In a recent contract signed with Italy's state-owned energy concern, Ente Nazionale Idrocarburi (ENI), Libya conceded to grant Italy an interest-free loan , which will effectively reduce the price of Libyan oil $2.50 below the OPEC price.
Italian officials say it is the first time Libya has made such a concession to a Western trading partner. Unconfirmed reports in Tripoli hint, however, that similar accommodations have been made with Eastern European countries.
''It's a recognition that, given the current prices of competing crudes, the Libyans are adjusting themselves to the marketplace,'' said one highly placed oil industry executive. Libya, which with Algeria is OPEC's most expensive oil producer, is the most adamant opponent of price rollbacks.
The fact that Libya's second-highest ranking leader, Maj. Gen. Abdul Salam Jalloud, pressed for the Italian meeting and eventually agreed to the conditions , which the Italians find highly satisfactory, signaled to Italian officials that Libya was experiencing severe cash flow problems.

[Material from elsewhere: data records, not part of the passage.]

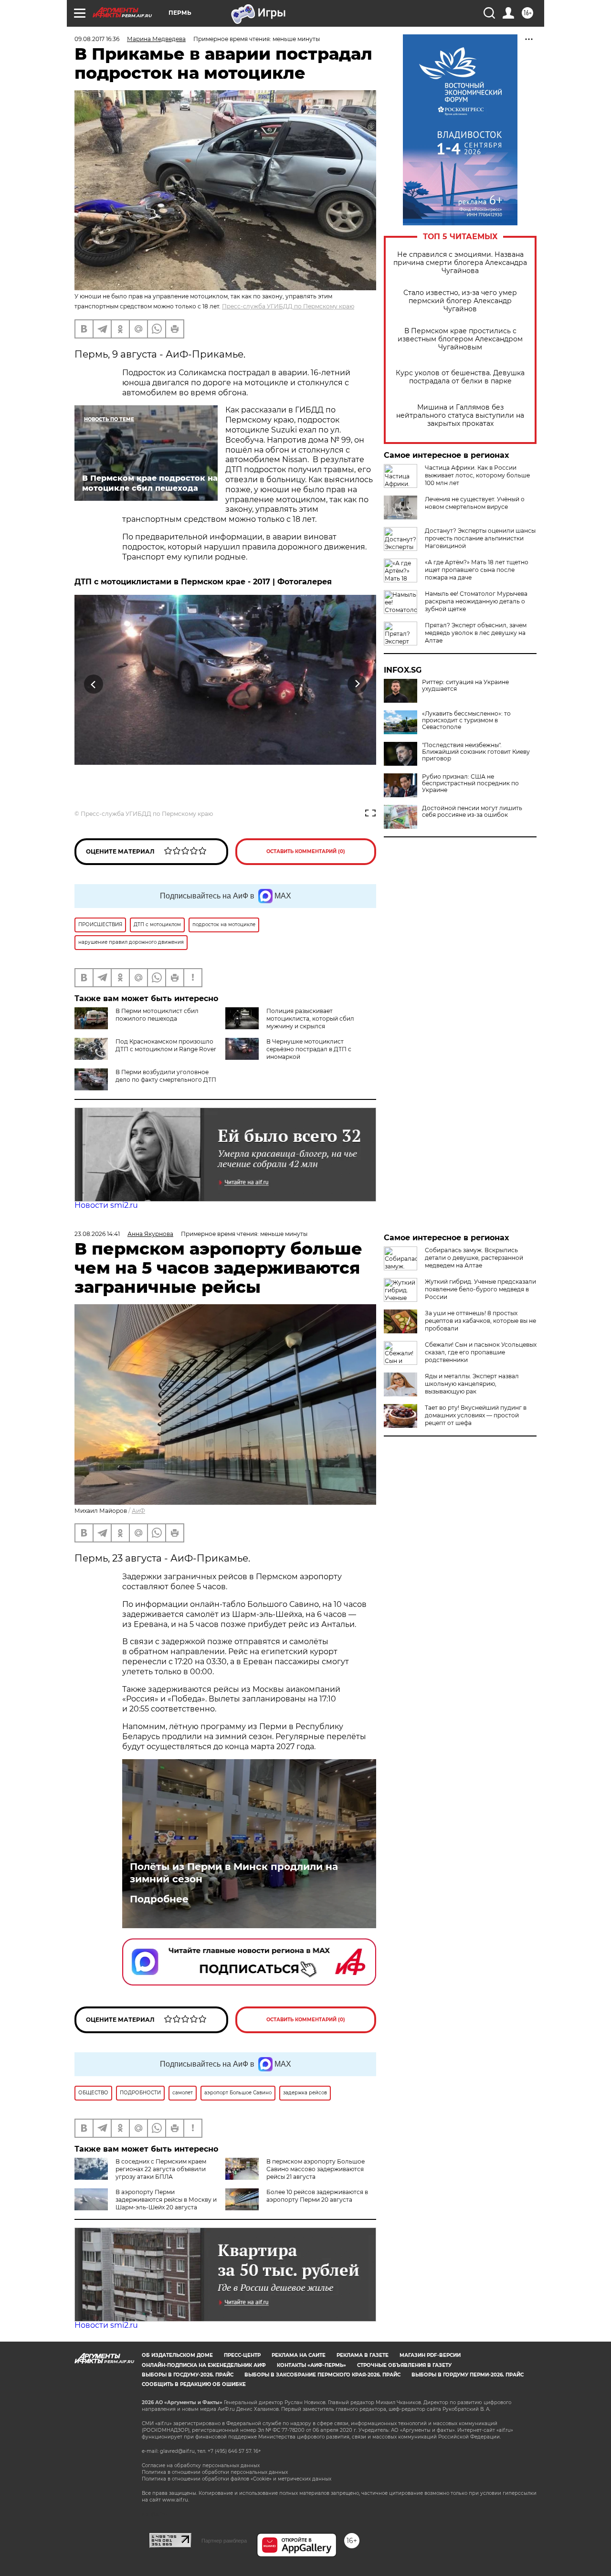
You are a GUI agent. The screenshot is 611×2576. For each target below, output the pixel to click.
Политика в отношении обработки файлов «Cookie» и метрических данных (236, 2479)
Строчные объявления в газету (404, 2365)
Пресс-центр (242, 2355)
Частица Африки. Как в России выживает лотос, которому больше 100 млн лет (477, 475)
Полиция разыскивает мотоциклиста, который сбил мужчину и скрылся (310, 1018)
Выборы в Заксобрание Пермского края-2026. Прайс (322, 2375)
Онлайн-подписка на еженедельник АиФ (204, 2365)
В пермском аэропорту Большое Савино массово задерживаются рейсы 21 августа (315, 2169)
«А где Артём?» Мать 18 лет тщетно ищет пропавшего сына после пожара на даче (476, 570)
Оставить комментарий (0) (305, 851)
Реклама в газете (363, 2355)
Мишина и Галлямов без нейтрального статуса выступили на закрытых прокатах (460, 415)
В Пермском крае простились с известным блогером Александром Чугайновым (460, 339)
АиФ (138, 1510)
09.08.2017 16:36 (96, 38)
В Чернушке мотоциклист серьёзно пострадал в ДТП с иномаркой (308, 1049)
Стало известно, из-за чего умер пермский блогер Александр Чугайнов (460, 301)
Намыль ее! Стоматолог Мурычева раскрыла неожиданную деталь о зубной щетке (476, 601)
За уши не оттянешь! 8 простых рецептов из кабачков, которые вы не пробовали (480, 1320)
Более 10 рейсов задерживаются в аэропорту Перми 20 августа (317, 2195)
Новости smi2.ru (106, 1205)
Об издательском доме (177, 2355)
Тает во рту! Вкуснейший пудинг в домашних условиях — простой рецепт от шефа (476, 1415)
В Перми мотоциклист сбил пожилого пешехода (157, 1014)
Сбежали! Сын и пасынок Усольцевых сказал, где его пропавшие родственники (481, 1352)
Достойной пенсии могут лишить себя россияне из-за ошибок (472, 811)
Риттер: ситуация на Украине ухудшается (465, 685)
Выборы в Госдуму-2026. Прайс (187, 2375)
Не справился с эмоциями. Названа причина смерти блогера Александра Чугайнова (460, 263)
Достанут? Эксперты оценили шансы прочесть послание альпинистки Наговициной (480, 538)
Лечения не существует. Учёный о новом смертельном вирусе (475, 503)
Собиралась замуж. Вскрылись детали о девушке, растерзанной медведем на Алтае (474, 1257)
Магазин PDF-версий (430, 2355)
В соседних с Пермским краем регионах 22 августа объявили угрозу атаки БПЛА (161, 2169)
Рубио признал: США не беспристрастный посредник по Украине (470, 783)
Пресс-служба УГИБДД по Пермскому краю (288, 306)
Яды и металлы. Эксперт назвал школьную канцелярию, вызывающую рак (472, 1383)
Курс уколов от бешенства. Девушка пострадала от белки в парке (460, 377)
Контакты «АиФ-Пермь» (311, 2365)
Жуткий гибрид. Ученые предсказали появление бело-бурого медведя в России (480, 1289)
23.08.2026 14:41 (97, 1233)
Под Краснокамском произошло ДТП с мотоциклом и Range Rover (166, 1045)
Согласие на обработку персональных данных (201, 2465)
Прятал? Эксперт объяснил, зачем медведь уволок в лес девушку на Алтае (476, 633)
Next (357, 683)
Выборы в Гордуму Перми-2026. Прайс (467, 2375)
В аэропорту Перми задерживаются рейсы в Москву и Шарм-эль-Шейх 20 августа (166, 2199)
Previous (94, 683)
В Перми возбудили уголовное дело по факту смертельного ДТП (166, 1075)
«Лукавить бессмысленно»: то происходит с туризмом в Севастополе (466, 720)
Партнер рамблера (224, 2541)
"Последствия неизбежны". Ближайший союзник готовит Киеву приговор (476, 752)
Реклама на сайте (299, 2355)
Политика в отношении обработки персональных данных (215, 2472)
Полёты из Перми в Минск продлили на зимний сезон (234, 1873)
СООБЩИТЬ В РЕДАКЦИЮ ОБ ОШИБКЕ (194, 2384)
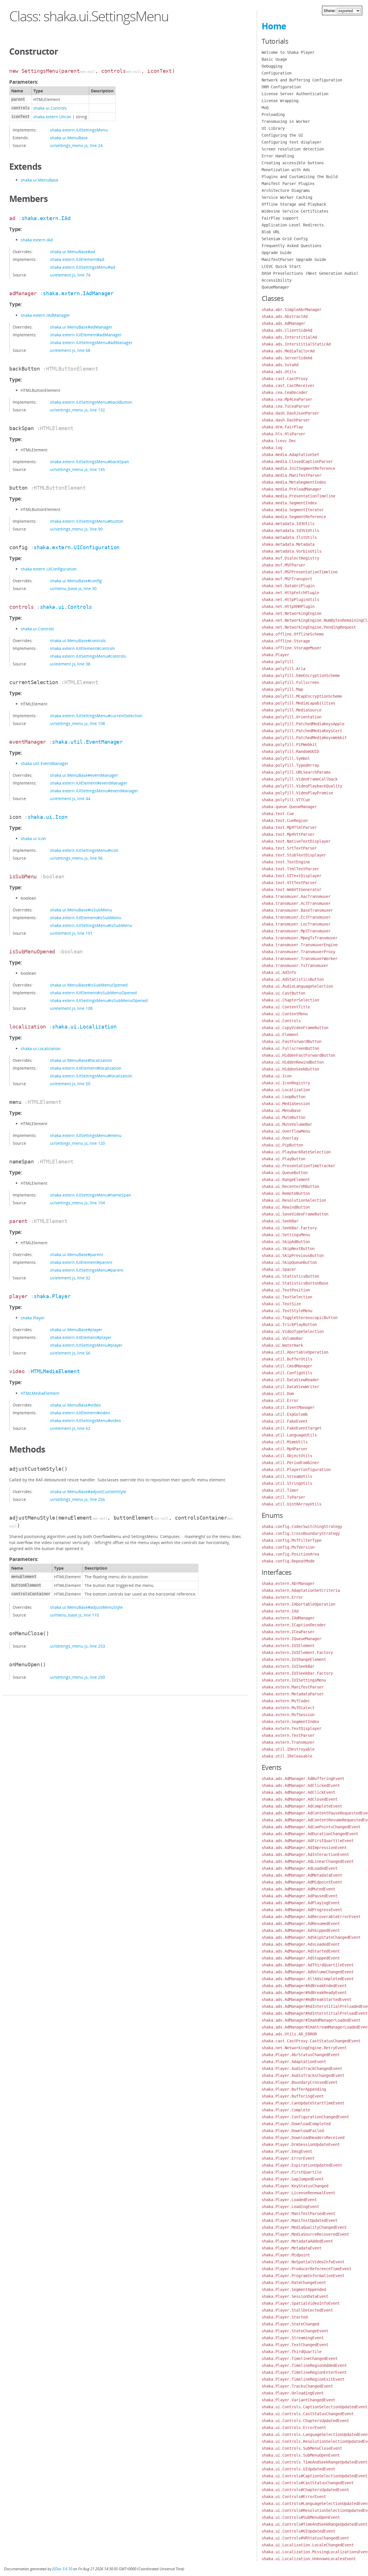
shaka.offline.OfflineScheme (293, 634)
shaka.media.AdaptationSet (290, 454)
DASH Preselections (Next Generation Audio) (310, 273)
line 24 (96, 145)
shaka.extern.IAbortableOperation (298, 1604)
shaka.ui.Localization (84, 1027)
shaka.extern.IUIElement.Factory (297, 1652)
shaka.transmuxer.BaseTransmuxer (297, 910)
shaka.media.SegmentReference (294, 516)
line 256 (97, 1499)
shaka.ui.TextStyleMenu (287, 1310)
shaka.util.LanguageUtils (289, 1435)
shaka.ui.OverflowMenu (286, 1131)
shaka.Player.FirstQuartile (291, 2172)
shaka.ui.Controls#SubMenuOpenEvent (301, 2517)
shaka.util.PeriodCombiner (290, 1462)
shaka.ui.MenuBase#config (76, 580)
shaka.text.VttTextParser (289, 882)
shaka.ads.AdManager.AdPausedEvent (300, 1896)
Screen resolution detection (293, 149)
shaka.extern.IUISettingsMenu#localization (91, 1076)
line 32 (83, 1278)
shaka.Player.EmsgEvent (287, 2151)
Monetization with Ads (286, 169)
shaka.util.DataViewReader (290, 1379)
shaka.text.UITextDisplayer (291, 875)
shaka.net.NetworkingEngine (291, 613)
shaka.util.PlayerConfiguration (296, 1469)
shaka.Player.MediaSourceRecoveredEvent (305, 2234)
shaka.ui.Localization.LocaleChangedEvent (308, 2545)
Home (274, 26)
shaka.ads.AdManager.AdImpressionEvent (304, 1847)
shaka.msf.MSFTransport (287, 579)
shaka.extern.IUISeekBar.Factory (297, 1673)
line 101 (85, 933)
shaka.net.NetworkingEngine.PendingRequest (309, 627)
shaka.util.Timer (280, 1490)
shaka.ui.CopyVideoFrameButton (295, 1027)
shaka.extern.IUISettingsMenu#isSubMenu (91, 925)
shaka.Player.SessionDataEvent (295, 2296)
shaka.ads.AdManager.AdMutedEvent (298, 1889)
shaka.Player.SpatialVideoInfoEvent (301, 2303)
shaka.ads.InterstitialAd (289, 337)
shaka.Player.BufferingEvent (293, 2096)
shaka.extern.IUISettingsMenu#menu (86, 1135)
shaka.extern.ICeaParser (288, 1631)
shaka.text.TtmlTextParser (290, 869)
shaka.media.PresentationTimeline (298, 496)
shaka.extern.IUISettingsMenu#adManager (91, 342)
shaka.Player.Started (285, 2317)
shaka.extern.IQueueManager (291, 1638)
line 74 (83, 275)
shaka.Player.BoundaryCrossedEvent (300, 2082)
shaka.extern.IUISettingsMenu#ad (82, 267)
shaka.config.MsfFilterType (291, 1540)
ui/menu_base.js (66, 588)
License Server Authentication (295, 93)
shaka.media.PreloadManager (291, 489)
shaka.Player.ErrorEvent (288, 2158)
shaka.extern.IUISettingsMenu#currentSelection (96, 715)
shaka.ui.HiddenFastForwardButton (298, 1055)
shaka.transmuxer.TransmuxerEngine (300, 944)
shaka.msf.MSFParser (283, 565)
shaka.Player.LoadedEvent (289, 2199)
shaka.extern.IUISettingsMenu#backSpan (89, 461)
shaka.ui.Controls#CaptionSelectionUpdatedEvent (314, 2476)
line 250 (97, 1677)
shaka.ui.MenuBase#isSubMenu (81, 910)
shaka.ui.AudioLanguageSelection (297, 986)
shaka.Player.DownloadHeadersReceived (303, 2137)
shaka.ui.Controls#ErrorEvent (294, 2496)
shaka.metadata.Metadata (288, 544)
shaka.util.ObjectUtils (287, 1455)
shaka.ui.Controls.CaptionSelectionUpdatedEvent (314, 2407)
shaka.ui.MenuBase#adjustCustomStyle (88, 1491)
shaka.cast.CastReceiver (288, 385)
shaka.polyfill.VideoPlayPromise (297, 793)
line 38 (83, 664)
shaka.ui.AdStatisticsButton (293, 979)
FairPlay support (280, 218)
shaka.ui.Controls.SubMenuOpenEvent (301, 2455)
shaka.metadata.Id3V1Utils (290, 530)
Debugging (272, 66)
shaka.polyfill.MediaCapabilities (298, 703)
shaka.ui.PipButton (282, 1145)
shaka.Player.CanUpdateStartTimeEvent (303, 2103)
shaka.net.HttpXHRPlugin (288, 606)
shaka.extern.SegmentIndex (290, 1721)
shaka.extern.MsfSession (288, 1714)
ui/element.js (62, 275)
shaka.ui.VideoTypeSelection (293, 1331)
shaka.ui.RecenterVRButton (290, 1186)
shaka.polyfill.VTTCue (286, 799)
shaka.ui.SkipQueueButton (289, 1262)
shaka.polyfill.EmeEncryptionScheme (301, 675)
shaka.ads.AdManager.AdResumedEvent (301, 1923)
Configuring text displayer (291, 142)
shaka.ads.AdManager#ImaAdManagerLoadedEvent (311, 2020)
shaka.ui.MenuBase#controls (78, 640)
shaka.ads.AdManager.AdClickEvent (298, 1792)
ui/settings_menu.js (69, 145)
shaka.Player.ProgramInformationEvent (303, 2275)
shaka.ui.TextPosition (286, 1290)
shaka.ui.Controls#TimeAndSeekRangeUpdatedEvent (314, 2524)
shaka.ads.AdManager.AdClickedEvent (301, 1785)
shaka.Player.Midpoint (286, 2255)
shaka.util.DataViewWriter (290, 1386)
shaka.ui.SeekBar (280, 1221)
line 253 (97, 1646)
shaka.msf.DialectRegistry (290, 558)
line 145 (97, 469)
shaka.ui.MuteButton (283, 1117)
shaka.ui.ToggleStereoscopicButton (300, 1317)
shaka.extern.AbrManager (288, 1583)
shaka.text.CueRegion (285, 820)
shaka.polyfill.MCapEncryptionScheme (302, 696)
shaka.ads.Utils (279, 371)
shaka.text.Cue (278, 813)
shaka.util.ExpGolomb (285, 1414)
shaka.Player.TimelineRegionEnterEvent (304, 2372)
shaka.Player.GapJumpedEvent (293, 2179)
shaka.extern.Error (282, 1597)
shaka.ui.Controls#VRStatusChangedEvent (305, 2538)
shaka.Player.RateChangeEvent (294, 2282)
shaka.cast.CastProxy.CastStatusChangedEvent (311, 2041)
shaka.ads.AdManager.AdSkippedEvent (301, 1930)
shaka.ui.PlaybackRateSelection (296, 1152)
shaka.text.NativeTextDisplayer (296, 841)
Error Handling (278, 156)
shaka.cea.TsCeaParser (286, 406)
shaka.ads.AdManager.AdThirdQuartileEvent (308, 1965)
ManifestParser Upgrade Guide (294, 259)
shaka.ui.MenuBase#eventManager (84, 775)
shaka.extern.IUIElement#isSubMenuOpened (93, 992)
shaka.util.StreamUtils (287, 1476)
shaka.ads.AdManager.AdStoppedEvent (301, 1958)
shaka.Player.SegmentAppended (294, 2289)
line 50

Reports reaching Trade and Foreign Ministry officials say that Libya's monetary reserves, estimated a year ago before the oil slump at $15 billion, have dropped to a maximum $8 billion. Likewise, oil production has plummeted from 1.5 million barrels a day last July to present estimates of 200,000 to 300, 000 barrels a day.
In return for a commitment from Italy to purchase an average 100,000 barrels of Libyan crude at the OPEC price of $35.35 for the last six months of the year, Libya will give Italy four years to pay 15 percent of the purchase with no interest charges. This arrangement allows the Libyans to maintain officially they are not deviating from the OPEC price. At the same time, it allows them to sell their oil at competitive market prices.
Although Italy refused in March to go along with the Reagan administration's economic boycott of Libya for fear of isolating the troublesome power, Italy has had its own problems with the Islamic regime of Col. Muammar Qaddafi.
As a result of the talks, Libya has also signed an agreement promising to resume paying debts owed to Italian manufacturers. Libya abruptly halted these payments when Italy stopped all purchases of Libyan crude except for ENI's equity share, to protest Libya's steep prices.
Libya later offered to barter oil in exchange for the debts, informing some companies it was the only alternative. But Italian manufacturers, objecting to what they considered blackmail, would have nothing to do with the Libyan oil.
Omar, a chandelier manufacturer in Palermo, has $4.7 million in unpaid bills stacked up. The company turned down a tanker load of Libyan crude valued at $6.2 million even though it has laid off most of the 165 employees. Other small and medium-size companies are on the brink of bankruptcy because of Libya's action.
Confindustria, the Italian manufacturers association, surveyed members and found 157 had outstanding credits to Libya totaling $1.2 billion. Libya claims the debt is half that total.
Italian and Libyan officials will review the outstanding debts on a case-by-case basis to determine the total amount owed. Libya has agreed to retire the entire debt within the next six months.
Officials here say Libya has been exerting the same kind of pressure on other countries to buy high-priced Libyan crude by withholding payments and offering barter deals. West Germany, France, England, and Poland are some of Libya's other targets. However, since Italy was until last year Libya's second-biggest oil customer (after the US), the decision to diversify oil supplies and oppose Libya's prices dealt a severe blow to Libya.
Italy cut back Libyan oil purchases from 300,000 barrels a day in 1980 to 60, 000 today. Libya wants Italy to resume purchases to the 1981 levels of 200,000 a day.
''The problem is not over,'' said a top Foreign Ministry official. ''Libya still refuses to recognize the difficult situation in which her pricing policy puts her.''
Diplomatic relations between Libya and Italy have been equally troubled. Following the Gulf of Sidra incident last August in which US F-14s shot down two Libyan fighter planes, Qaddafi threatened to attack nuclear arms depots in Sicily if similarly provoked again. Italy replied it would take every defense precaution possible against threats from North Africa. Italy then cut off all arms sales to Libya.
Qaddafi called the Italian politicians ''fascists,'' and allegedly sent a hit squad to Rome to assassinate US Ambassador to Italy Maxwell Rabb. Shortly thereafter, Italy intercepted a Libyan passenger plane, which was later reported to have been carrying Qaddafi from Belgrade to Tripoli. The incident caused Libya to accuse the Italians of collaborating with the United States to kill the North African leader.